On Sunday, May 30, 2021 at 6:39:57 PM UTC+2 webm...@quentinc.net wrote:
> Just a small question: does declaring DPI awareness changes something for the values returned by wxSystemSettings::GetMetric()

I believe it does.  For an unaware application, it gets fake "standard" size, for the system aware one, it gets system size and for Per Monitor V2 aware it gets the correct size depending on the monitor the window is on. That is why in recent wxWidgets versions you can pass a wxWindow pointer to GetMetric().
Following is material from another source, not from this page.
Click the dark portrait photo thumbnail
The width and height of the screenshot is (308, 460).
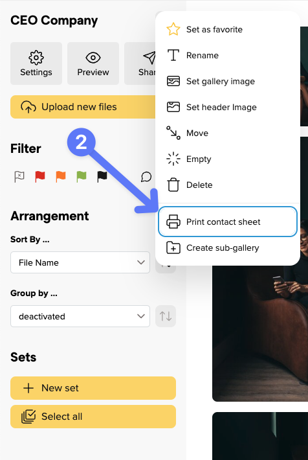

Not sure if this would be of any use for you, but I have wrote a utility class which allows inspecting various system settings values, of course it needs to be built as DPI aware: https://github.com/PBfordev/wxsysinfoframe


On Sunday, May 30, 2021 at 6:39:57 PM UTC+2 webm...@quentinc.net wrote:
The icon for the main frame is originally an SVG file. I converted it to
32x32 ICO using an online converter. AS far as I understand, WX can't
load an SVG directly (theree's no image loader for SVG, is there?).
Would have it been better to convert it into another format e.g. BMP or
PNG ?

As I wrote before, the Windows icon format allows storing multiple resolution bitmaps in a single file. wxWidgets itself does not allow converting SVG to bitmap at runtime. So you should convert the SVG to several bitmaps at multiple resolutions using some tool , e.g. at least 16x16, 32x32, 48x48, and 64x64 and save it as a single icon file (which your probably also embed in a resource and use for the application icon itself). This is useful not only for HiDPI but also for general situations where a different size bitmaps can be used, e.g. icon displayed in a window caption vs icon displayed in a taskbar for a running application.